Rhetoric is the art and technique of persuasion, through oral, written, or visual media. The contemporary World Wide Web is a unique combination of all three media, but audience reaction to your high-tech web site is still governed by aspects of rhetoric that the Greek philosopher Aristotle identified almost 2,400 years ago. In The Art of Rhetoric, Aristotle outlined three major elements of rhetorical persuasion that can easily be understood in relation to web design.
Ethos establishes the credibility of an information source. Does the speaker have the credentials and seriousness of purpose to be believed?
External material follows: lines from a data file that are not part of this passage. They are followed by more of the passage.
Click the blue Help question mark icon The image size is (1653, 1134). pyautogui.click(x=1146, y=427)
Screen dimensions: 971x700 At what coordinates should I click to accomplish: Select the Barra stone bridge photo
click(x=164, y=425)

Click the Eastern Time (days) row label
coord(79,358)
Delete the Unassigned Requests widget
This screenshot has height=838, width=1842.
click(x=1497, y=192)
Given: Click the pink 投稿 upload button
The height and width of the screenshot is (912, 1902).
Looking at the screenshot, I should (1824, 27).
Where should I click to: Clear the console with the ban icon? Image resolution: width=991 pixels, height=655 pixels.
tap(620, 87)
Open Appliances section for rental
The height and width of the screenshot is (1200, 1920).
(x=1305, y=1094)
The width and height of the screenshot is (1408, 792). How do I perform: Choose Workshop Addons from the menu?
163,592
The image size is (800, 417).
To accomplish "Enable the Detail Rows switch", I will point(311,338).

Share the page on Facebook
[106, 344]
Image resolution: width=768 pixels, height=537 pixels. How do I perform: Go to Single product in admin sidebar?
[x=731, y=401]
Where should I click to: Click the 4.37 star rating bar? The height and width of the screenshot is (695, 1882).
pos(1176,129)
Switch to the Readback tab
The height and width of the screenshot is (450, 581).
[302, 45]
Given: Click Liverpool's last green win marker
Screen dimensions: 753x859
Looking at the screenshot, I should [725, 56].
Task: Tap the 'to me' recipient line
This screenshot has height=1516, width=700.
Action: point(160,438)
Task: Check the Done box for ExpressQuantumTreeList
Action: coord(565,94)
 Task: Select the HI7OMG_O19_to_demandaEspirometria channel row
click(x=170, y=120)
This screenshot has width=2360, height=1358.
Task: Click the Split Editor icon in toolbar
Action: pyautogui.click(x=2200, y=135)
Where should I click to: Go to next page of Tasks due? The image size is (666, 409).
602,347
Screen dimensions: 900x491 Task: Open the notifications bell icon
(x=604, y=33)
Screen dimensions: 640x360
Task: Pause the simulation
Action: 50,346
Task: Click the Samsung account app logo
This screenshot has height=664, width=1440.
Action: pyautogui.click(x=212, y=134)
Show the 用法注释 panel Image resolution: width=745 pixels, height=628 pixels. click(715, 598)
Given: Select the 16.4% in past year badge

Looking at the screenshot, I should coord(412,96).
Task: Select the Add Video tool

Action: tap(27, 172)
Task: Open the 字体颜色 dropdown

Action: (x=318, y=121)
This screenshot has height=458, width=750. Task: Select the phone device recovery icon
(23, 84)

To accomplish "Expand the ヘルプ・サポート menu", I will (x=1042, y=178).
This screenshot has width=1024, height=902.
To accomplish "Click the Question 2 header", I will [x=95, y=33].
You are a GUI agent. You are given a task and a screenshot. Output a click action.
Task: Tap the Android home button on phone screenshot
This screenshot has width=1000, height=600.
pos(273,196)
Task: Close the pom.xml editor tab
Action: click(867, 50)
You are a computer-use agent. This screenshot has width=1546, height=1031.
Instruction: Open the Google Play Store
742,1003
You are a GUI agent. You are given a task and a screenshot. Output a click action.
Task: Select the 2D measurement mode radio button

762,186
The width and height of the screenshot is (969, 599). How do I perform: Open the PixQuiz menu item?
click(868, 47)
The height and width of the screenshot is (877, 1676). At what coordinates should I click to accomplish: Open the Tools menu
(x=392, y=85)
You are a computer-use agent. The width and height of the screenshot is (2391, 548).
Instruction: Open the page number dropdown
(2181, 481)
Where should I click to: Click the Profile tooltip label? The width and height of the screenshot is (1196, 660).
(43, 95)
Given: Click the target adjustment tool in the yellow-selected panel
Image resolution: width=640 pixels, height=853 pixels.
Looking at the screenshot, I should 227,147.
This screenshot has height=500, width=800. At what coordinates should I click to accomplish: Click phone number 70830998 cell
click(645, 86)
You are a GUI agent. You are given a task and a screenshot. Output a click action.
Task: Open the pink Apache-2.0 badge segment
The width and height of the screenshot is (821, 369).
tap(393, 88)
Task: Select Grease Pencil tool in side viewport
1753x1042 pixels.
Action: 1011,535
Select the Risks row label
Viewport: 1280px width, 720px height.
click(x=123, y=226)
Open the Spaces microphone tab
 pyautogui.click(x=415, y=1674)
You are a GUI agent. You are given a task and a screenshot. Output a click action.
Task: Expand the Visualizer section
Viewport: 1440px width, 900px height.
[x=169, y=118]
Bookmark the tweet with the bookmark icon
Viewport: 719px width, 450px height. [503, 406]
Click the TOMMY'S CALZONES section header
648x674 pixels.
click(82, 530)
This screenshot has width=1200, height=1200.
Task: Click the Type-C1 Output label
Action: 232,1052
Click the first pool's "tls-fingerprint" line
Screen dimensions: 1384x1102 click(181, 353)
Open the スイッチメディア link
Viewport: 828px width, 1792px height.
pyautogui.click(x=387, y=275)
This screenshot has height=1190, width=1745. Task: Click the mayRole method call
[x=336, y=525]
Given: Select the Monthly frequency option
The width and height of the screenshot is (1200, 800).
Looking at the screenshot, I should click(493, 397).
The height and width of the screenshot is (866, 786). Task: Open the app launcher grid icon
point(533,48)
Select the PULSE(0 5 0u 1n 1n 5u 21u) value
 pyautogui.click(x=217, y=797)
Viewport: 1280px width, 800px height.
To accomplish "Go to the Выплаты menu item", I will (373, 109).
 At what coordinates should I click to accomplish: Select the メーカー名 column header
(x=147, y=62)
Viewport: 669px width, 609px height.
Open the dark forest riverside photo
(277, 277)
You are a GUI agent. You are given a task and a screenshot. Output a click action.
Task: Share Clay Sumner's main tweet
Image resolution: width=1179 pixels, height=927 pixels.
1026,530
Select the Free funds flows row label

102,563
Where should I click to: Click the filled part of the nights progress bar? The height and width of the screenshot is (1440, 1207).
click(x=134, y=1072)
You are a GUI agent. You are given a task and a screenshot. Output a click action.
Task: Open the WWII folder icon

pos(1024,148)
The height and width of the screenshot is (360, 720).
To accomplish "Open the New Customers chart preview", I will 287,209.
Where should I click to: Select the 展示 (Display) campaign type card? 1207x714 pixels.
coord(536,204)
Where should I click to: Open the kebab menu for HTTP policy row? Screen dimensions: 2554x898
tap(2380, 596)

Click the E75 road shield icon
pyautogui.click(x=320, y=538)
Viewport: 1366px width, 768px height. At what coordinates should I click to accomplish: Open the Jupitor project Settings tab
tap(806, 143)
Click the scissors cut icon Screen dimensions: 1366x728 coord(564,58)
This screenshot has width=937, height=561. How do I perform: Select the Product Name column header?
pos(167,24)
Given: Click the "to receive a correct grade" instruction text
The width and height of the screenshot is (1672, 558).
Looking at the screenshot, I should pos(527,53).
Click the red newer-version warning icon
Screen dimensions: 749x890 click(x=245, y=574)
Many otherwise distinguished and credible institutions still present a painfully amateurish web presence—government and higher education sites being especially notorious offenders here—in spite of the damage poor presentation does to the credibility of the web site and the host institution.
Even small lapses can erode the ethos of a site: broken links, missing graphics, outdated content, and misspelled words all damage the overall trustworthiness of a site. Ironically, with attention to editorial detail, ethos can also be easily spoofed on the web. Many email scams depend on carefully crafted forgeries of real sites like eBay, PayPal, and personal banking sites. Beware of cheap thieves in expensive suits.
Pathos is the art of developing a positive emotional response in the viewer. Most sites don’t develop high emotional responses in users, but a well-designed home page with attractive graphics and interesting articles and links makes users more likely to explore your site. A strong appeal to pathos is central to many marketing web sites, particularly where the user’s identification with an upscale brand image is crucial.
Logos uses reason, logic, statistics, convincing examples, and depth of information to persuade an audience. A newspaper front page or home page isn’t just about packing the maximum amount of news into a given space. Over weeks, months, and years, a news source builds credibility with an audience through the sheer depth and breadth of information, carefully presented news photography, and information graphics, now augmented on the web with audiovisual media.
Go to your home page and do your best to see the site anew, the way a stranger might, who knows you only through your web presence. Does the rhetoric of your site support or erode the user’s sense of the credibility, trustworthiness, and humanity of your enterprise?